According to Om Prakash, “the opinion of court will be based on the conduct of accused during trial and the Presiding Officer-PO of the court may be unaware about the changes in his conduct in the prison after conviction. Also, the present PO of the sentencing court will have to go through the entire record of the case which was recorded by some other PO more than 14 yrs ago. At times the original records might not be readily available in trial court. Thus unnecessary delay may be caused in giving opinion to the Remission Board. Moreover, opinion based on old facts will hardly serve any useful purpose as the accused may be a changed man after more than 14 years of incarceration.”

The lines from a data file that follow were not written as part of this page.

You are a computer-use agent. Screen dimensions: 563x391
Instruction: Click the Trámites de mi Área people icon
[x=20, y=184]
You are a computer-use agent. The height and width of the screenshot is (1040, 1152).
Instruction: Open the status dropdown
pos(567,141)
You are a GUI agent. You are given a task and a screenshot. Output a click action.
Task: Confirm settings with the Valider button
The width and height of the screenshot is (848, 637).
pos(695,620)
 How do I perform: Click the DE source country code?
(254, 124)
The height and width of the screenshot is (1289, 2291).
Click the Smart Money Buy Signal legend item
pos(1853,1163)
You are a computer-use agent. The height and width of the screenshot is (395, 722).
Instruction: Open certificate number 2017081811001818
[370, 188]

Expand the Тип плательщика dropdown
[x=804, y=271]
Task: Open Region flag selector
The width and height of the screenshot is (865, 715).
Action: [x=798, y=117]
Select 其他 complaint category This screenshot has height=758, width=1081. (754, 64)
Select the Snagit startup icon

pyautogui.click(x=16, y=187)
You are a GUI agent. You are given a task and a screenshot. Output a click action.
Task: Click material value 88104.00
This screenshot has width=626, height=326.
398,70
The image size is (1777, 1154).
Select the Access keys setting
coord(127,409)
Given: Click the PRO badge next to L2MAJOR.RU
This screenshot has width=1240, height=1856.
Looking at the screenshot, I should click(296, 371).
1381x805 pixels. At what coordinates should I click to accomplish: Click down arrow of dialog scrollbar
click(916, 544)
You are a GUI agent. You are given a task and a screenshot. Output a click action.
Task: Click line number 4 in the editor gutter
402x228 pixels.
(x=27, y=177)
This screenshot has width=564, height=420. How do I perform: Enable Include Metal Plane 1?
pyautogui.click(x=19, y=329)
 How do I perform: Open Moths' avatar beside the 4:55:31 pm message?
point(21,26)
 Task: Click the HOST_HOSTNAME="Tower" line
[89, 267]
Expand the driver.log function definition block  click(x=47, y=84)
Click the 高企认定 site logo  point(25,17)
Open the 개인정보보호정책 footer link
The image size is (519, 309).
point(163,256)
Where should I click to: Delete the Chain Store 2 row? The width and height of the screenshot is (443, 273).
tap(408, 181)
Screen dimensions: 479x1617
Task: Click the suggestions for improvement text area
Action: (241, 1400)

SMITA CHAKRABURTTY: Remission is hope for the prisoner and is very hard-earned. Any uncertainty regarding remission causes anxiety among prisoners who are already under distress due to prolonged imprisonment. The requirement of seeking report from the PO of the sentencing court might be unworkable due to various technicalities involved. Moreover, the process is an added layer to the already complicated process of considering grant of remission by the remission board and the prisoners are at the receiving end of the delay thus caused.
There are some prisoners in Bihar who are from Buxar Open Prison. They too are awaiting remission. The very fact that they are now in Open Prison stands witness of their good conduct in confinement, one wonders why they are made to suffer the delay in obtaining remission.
Also, prisons are now considered Correctional Homes, with objective of reform and correction not retribution. Thus after prolonged imprisonment if the inmate is still found unfit to be returned to the society then it is the failure of the Correctional Institution, which requires deep introspection.
Q: Recently, there was a news report stating that a three-year old was sent to jail for two weeks in Madurai. How do you react to this?
A: SMITA CHAKRABURTTY: This clearly proves that first physical production in the court within 24 hours of arrest does not happen, even though it is mandatory. This means that the accused is not being taken inside courtroom in front of the judge. During the first physical production, it is the duty of the judge to speak to the accused, then give him or her bail, or send the accused to jail. Had the magistrate done his duty, then he would have seen the kid, and immediately dismissed the case.